Buenos Aires (AFP) – Argentina opened discussions with the International Monetary Fund on Tuesday about obtaining a “line of financial support,” President Mauricio Macri announced amid a bout of market turbulence in Latin America’s third largest economy.
In a televised speech, Macri said Argentina’s economy had enjoyed favorable conditions during the first two years of his presidency.
“But this context is changing. We are among the countries of the world that are most dependent on foreign financing, a product of the enormous public spending we inherited and are putting in order,” he said, explaining the decision to open talks with the IMF.

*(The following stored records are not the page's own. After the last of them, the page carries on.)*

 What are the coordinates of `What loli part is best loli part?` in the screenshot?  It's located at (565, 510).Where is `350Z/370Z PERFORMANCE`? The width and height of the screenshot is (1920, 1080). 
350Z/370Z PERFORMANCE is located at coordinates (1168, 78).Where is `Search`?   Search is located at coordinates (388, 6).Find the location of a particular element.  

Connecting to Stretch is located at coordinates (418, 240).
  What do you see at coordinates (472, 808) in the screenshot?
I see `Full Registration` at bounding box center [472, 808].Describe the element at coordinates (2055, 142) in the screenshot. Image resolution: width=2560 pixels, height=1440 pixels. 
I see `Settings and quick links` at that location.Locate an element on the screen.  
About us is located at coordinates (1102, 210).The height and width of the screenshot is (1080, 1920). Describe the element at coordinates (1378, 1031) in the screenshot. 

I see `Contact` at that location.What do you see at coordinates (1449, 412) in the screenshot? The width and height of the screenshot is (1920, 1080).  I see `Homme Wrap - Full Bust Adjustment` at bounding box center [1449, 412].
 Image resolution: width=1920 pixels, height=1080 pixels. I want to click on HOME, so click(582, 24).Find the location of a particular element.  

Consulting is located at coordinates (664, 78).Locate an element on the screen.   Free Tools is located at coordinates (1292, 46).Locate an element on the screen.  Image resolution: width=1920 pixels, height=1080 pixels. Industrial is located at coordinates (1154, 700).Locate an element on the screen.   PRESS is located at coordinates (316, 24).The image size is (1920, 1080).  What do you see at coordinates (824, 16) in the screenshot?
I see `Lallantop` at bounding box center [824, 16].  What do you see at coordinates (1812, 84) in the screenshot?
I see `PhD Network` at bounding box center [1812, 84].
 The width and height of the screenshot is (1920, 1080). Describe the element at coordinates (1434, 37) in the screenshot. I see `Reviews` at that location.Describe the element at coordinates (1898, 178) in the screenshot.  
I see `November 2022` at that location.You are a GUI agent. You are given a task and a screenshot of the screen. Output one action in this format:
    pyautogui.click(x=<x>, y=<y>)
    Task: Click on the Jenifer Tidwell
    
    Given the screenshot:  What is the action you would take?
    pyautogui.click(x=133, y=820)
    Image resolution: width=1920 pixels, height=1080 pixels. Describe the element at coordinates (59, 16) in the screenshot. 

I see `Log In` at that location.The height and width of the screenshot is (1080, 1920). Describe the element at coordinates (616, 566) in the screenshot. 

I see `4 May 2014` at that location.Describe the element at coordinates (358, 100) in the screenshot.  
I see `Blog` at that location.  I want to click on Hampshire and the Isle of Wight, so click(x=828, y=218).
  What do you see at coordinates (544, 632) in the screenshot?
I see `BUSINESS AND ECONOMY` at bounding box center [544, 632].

Macri said he had his first conversation with IMF managing director Christine Lagarde, but did not say how big a line of credit Argentina is seeking.
IMF financing would strengthen his “program of growth and development, giving us greater backing to confront this new global scenario and avoid a crisis like those we have had in our history,” he said.
The Argentine peso, which dropped 4.61 percent to 23.41 to the dollar in opening trades Tuesday, strengthened slightly after Macri’s speech at 23.06.
Argentina’s Central Bank on Friday raised its key interest rate to 40 percent after the peso plummeted in value earlier in the week.
Although the bank’s actions appeared to have stabilized the currency on Monday, the peso fell sharply again on Tuesday, prompting a sell-off on the Buenos Aires Stock Exchange.
The Central Bank is supposed to revisit the benchmark rate once again later in the day.
In addition to the weak peso, Argentines are struggling with double-digit inflation, which hit 24.8 percent last year. The government last week lowered its target for the fiscal deficit to 2.7 percent from 3.2 percent of GDP.